WHAT IS EXPECTED: Reproduce the passage defining the coefficients word for word, with every formula and equation number unchanged.

PASSAGE:
+ + + + + + +

In our case, these coefficients will be given as follows. If \(\vec {1}\) is strictly sub-solvable (so \(q_1<1\)), define \(\vec {A}(q)\) for \(q\in [q_1,1]\) by

$$\begin{aligned} A_s(q)&\equiv f_s(q)^{-1} +\sum _{s'\in {\mathscr {S}}} f_{s'}(q) \partial _{s'}\xi ^s\big (\Phi (q)\big ), \end{aligned}$$
(3.4)
$$\begin{aligned} f_s(q)&\equiv \sqrt{\frac{\Phi '_s(q)}{(\xi ^s \circ \Phi )'(q)}}. \end{aligned}$$
(3.5)

Further define for \({\vec \Delta }\in \{-1,1\}^r\)

$$\begin{aligned} A_s(q_1;{\vec \Delta }) \equiv \Delta _s \sqrt{\frac{\xi ^s(\Phi (q_1))+h_s^2}{\Phi _s(q_1)}} + \sum _{s'\in {\mathscr {S}}} \Delta _{s'} \partial _{s'}\xi ^s\big (\Phi (q_1)\big ) \sqrt{ \frac{\Phi _{s'}(q_1)}{\xi ^{s'}(\Phi (q_1))+h_{s'}^2} }. \end{aligned}$$
(3.6)

+ + + + + + +

RECORD LIST:
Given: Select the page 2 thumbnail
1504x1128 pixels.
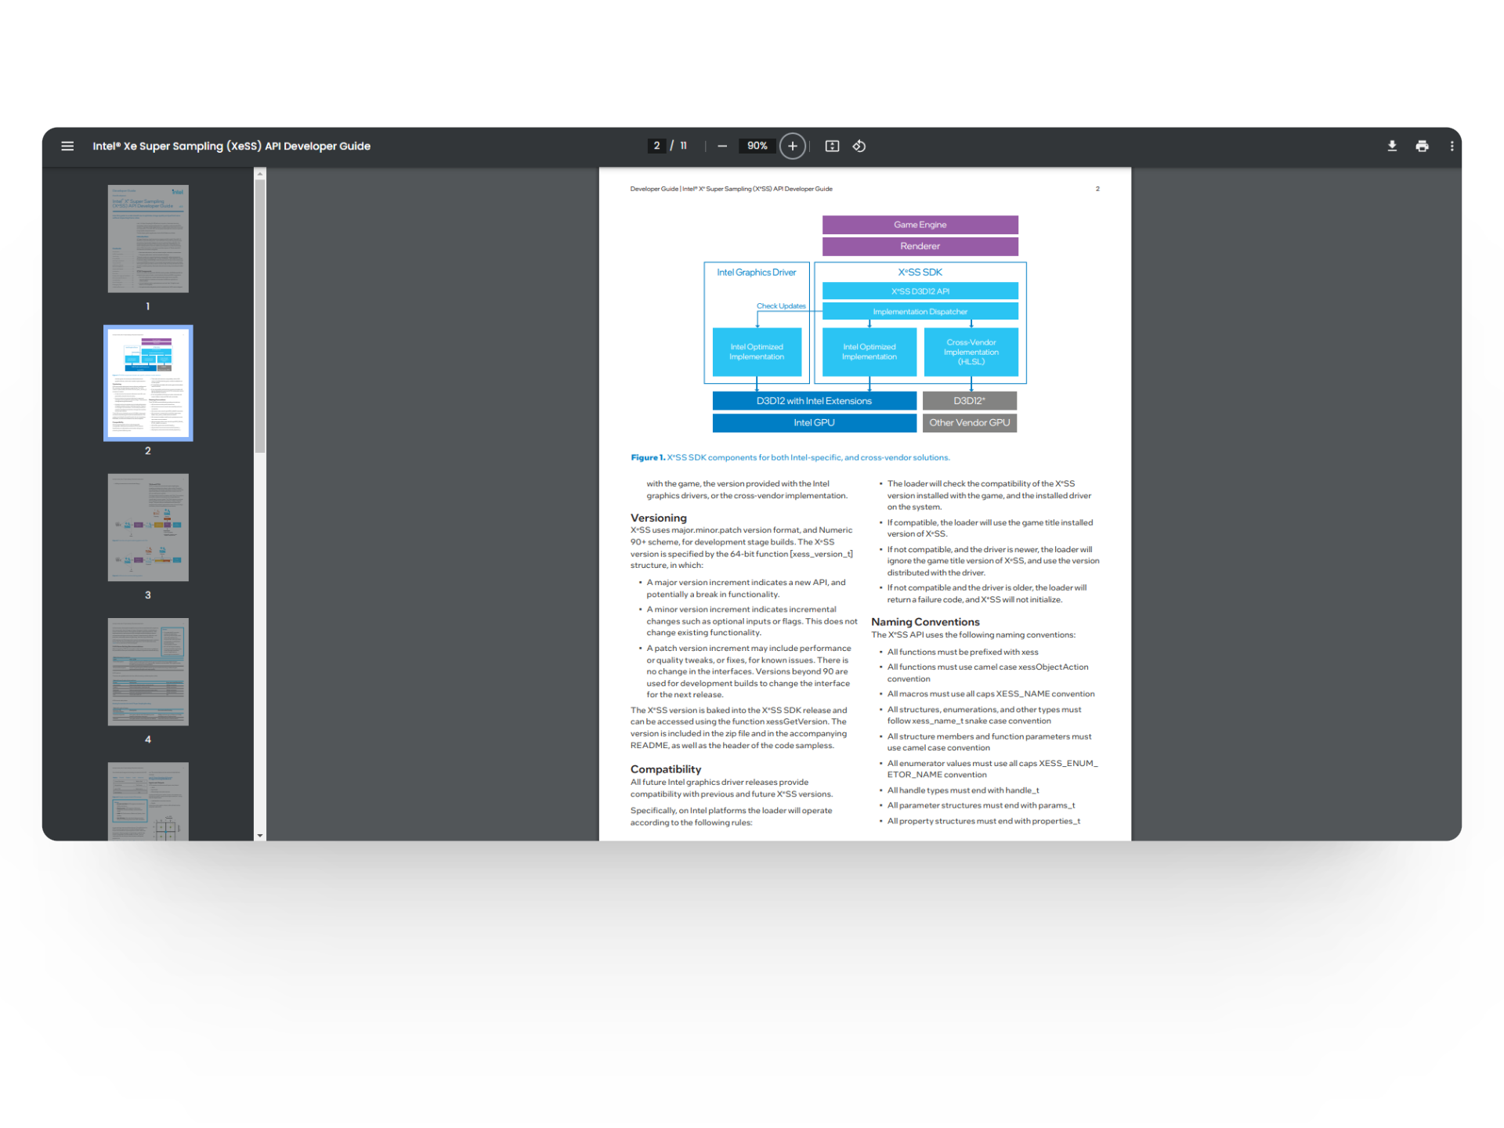Looking at the screenshot, I should (148, 383).
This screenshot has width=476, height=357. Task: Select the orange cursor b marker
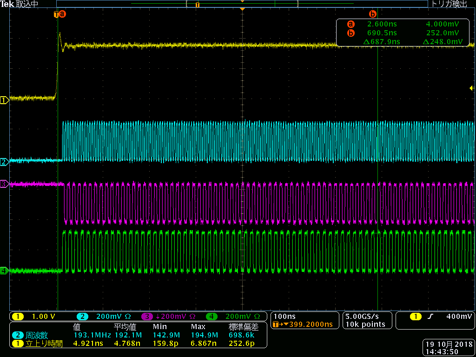tap(372, 14)
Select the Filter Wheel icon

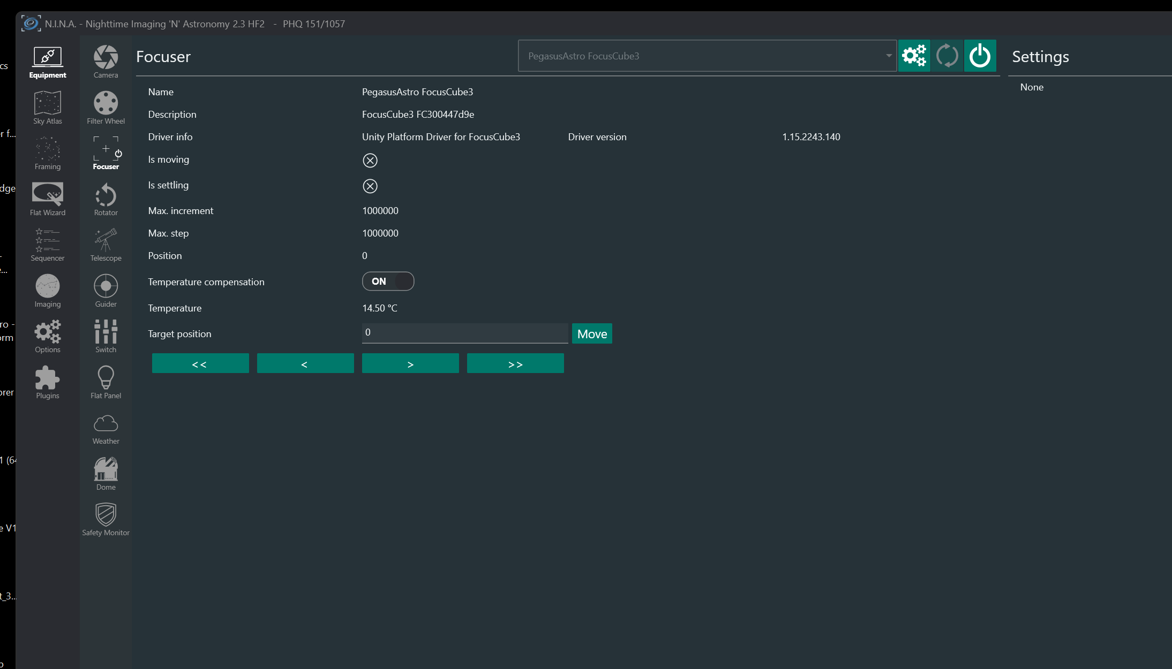(106, 107)
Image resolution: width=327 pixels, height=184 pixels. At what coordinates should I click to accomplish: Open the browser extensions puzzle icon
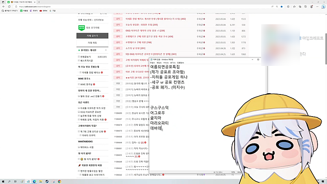click(288, 7)
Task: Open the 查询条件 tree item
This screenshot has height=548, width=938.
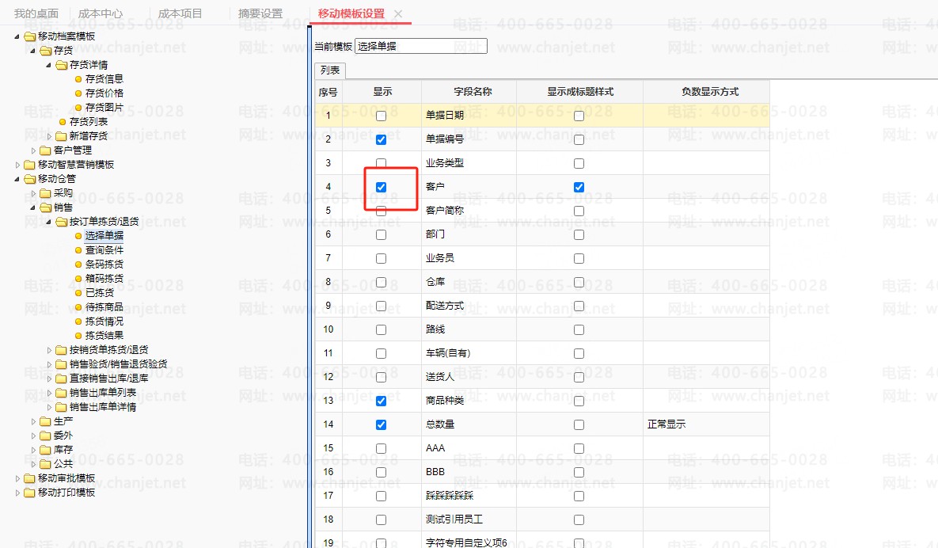Action: coord(104,250)
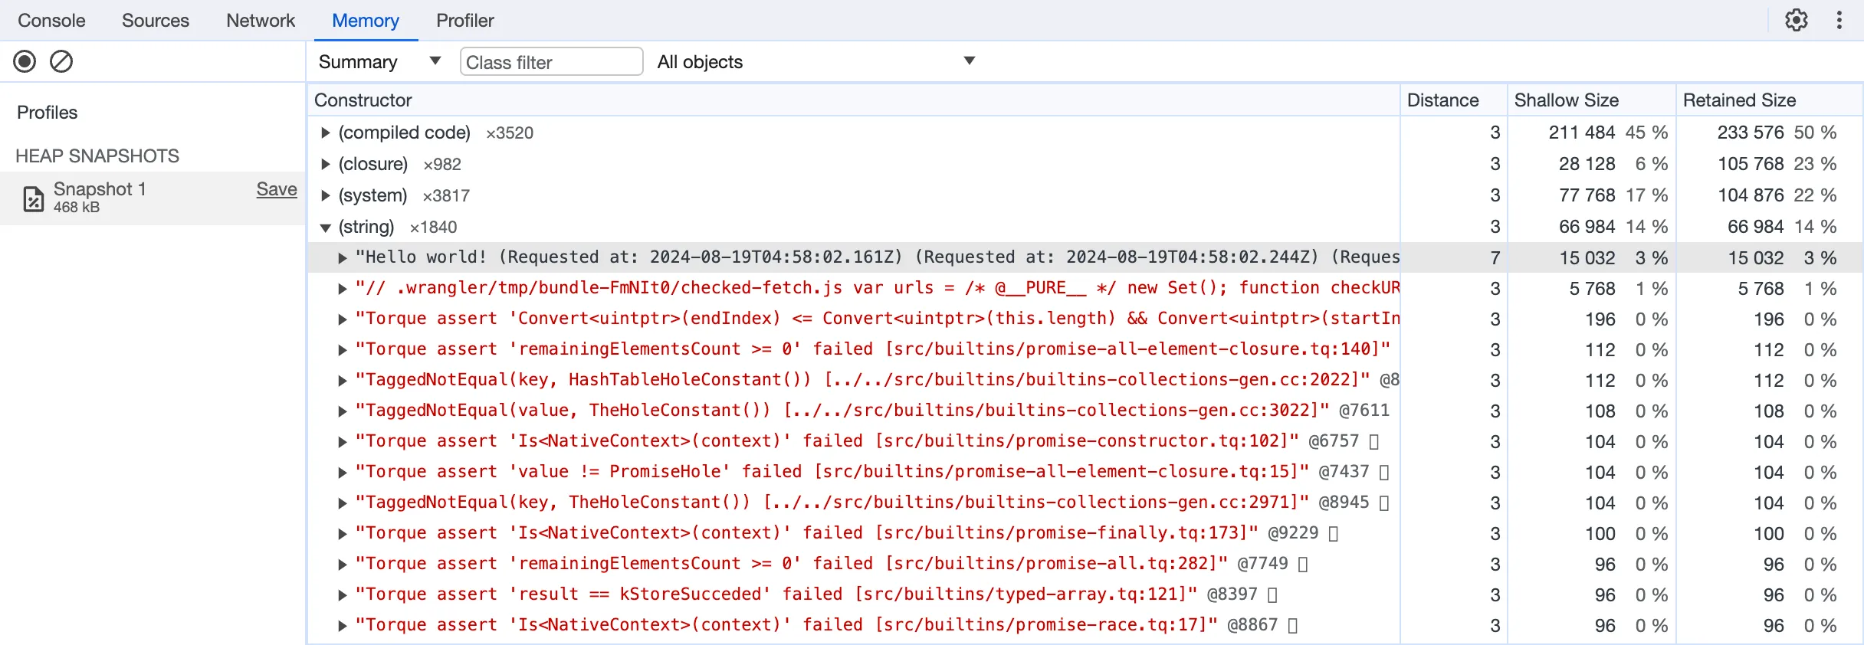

+ + + + + + +

CORRECT OUTPUT:
In our case, these coefficients will be given as follows. If \(\vec {1}\) is strictly sub-solvable (so \(q_1<1\)), define \(\vec {A}(q)\) for \(q\in [q_1,1]\) by

$$\begin{aligned} A_s(q)&\equiv f_s(q)^{-1} +\sum _{s'\in {\mathscr {S}}} f_{s'}(q) \partial _{s'}\xi ^s\big (\Phi (q)\big ), \end{aligned}$$
(3.4)
$$\begin{aligned} f_s(q)&\equiv \sqrt{\frac{\Phi '_s(q)}{(\xi ^s \circ \Phi )'(q)}}. \end{aligned}$$
(3.5)

Further define for \({\vec \Delta }\in \{-1,1\}^r\)

$$\begin{aligned} A_s(q_1;{\vec \Delta }) \equiv \Delta _s \sqrt{\frac{\xi ^s(\Phi (q_1))+h_s^2}{\Phi _s(q_1)}} + \sum _{s'\in {\mathscr {S}}} \Delta _{s'} \partial _{s'}\xi ^s\big (\Phi (q_1)\big ) \sqrt{ \frac{\Phi _{s'}(q_1)}{\xi ^{s'}(\Phi (q_1))+h_{s'}^2} }. \end{aligned}$$
(3.6)